This is from the Department of Who-could-have-seen-this-coming:

As a reaction to a change in Spanish copyright law (Article 32.2) effectively requiring payment for the right to link to newspapers, for example as part of a news aggregator, Google has announced today it is going to shut down “Google News” in Spain and will remove links to articles in Spanish newspaper from the remaining News services by December 16. This action resembles the chain of events that have occurred in Germany after the introduction of a differently worded but in essence similar law (“Presseverleger-Leistungsschutzrecht”).

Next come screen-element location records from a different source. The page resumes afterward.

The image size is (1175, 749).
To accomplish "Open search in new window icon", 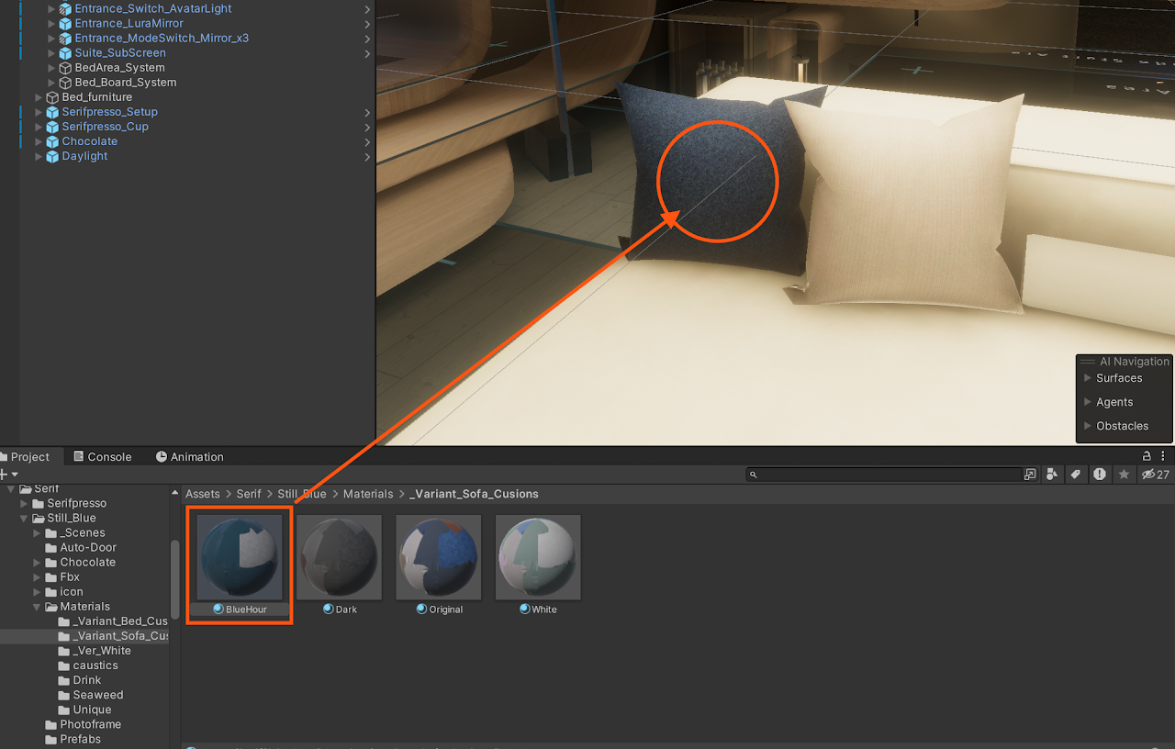I will [1030, 475].
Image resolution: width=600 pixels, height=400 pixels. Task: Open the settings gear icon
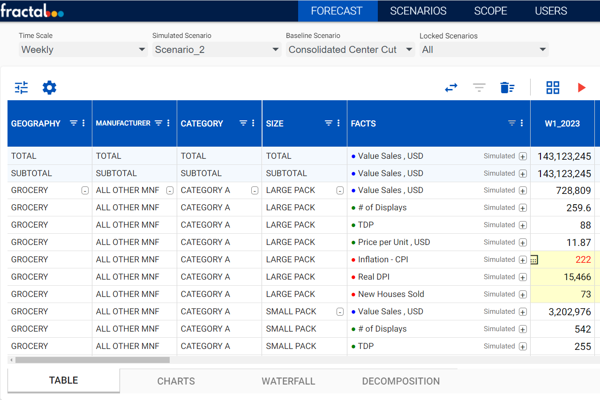click(x=49, y=88)
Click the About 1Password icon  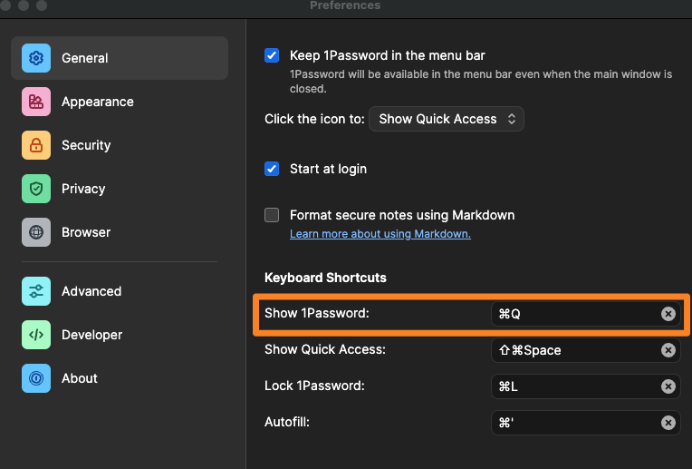36,378
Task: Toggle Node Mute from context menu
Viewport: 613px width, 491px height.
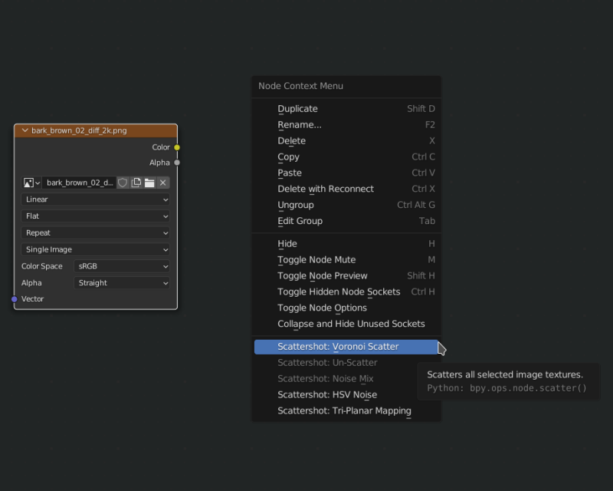Action: (x=316, y=260)
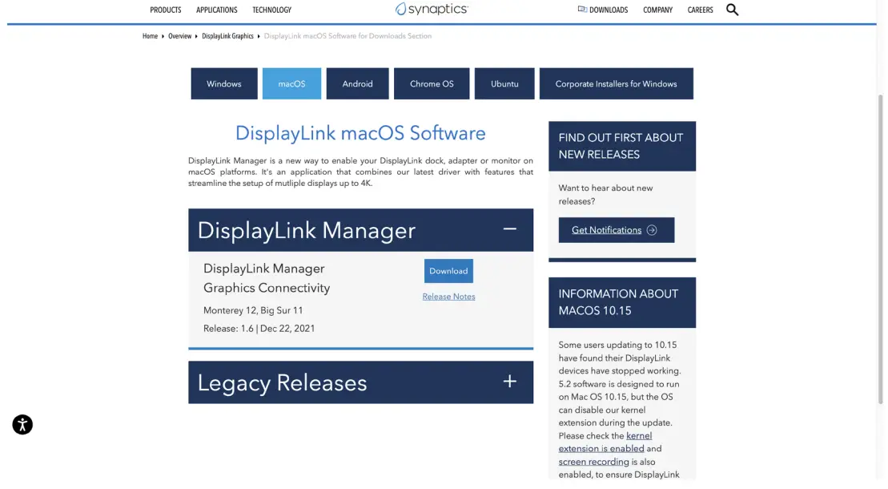
Task: Click the DisplayLink Graphics breadcrumb
Action: [225, 35]
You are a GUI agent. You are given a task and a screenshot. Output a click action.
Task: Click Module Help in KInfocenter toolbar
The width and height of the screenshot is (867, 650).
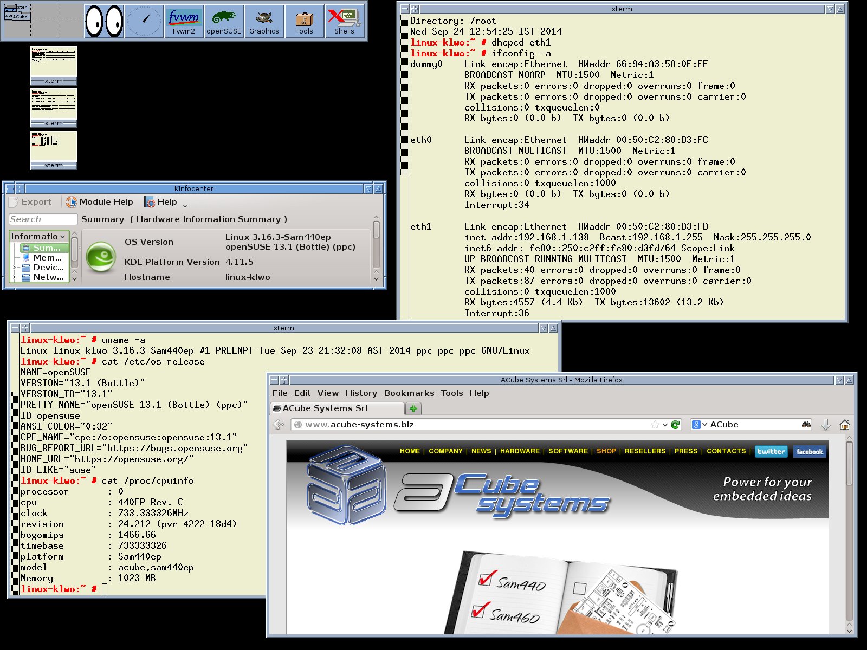point(100,202)
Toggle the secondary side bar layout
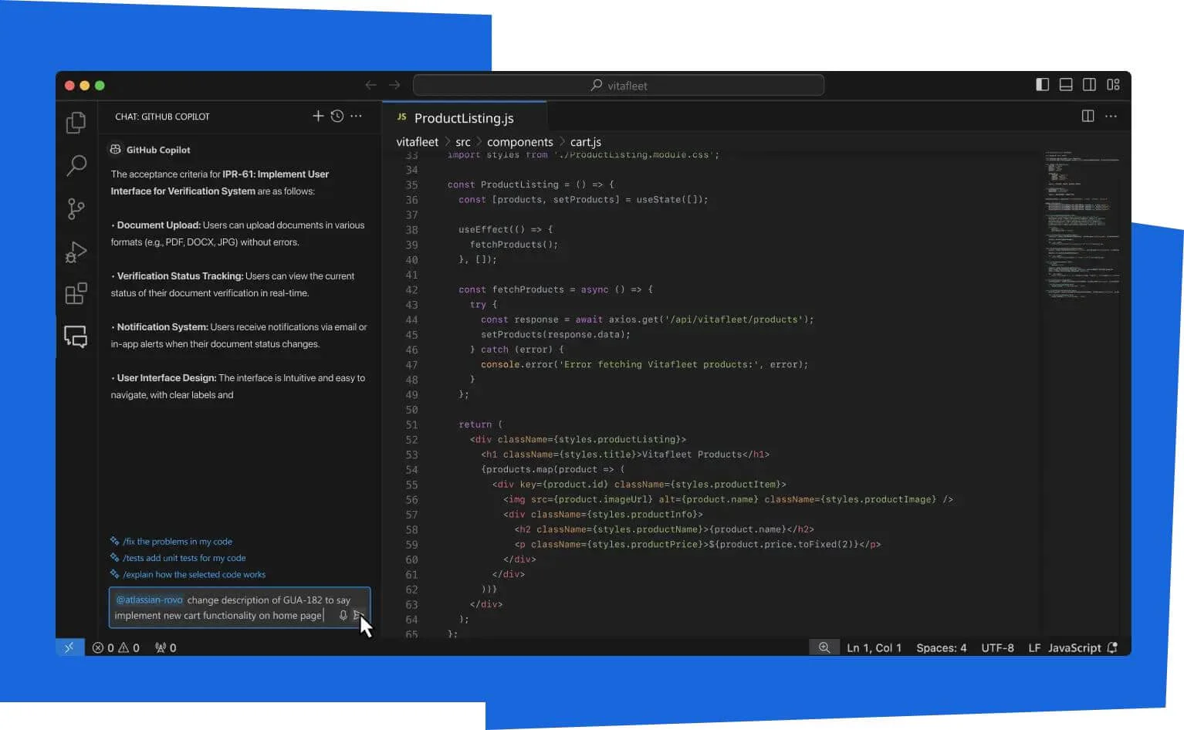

There is no reason to assume this will be the last search service shut down and presumably the beginning of a series of lawsuits involving publishers, collecting societies and alleged infringers of this Spanish copyright law and the German Presseverleger-Leistungsschutzrecht. So far, the scorecard of these laws is entirely negative to users, publishers, journalists and even collecting societies, with one notable exception: Copyright lawyers will have plenty of income for the foreseeable future. While Google’s pockets are deep enough to engage in such a trench warfare of lawsuits and selective shutdown of services (among other things thanks to a working business model and astonishingly legal arrangements with some states to pay little or no taxes), smaller companies and especially startups might not be lucky to survive this war of hyperlinks.

At a time when it has never been easier to deliver data to a huge global audience, a number of countries are introducing artificial barriers to content and to tools that allow its discovery.

At the same time the European Parliament is debating the discomfort about and relief to monopolies in the online world, these laws disproportionally hurt anyone except the behemoths of the internet economy.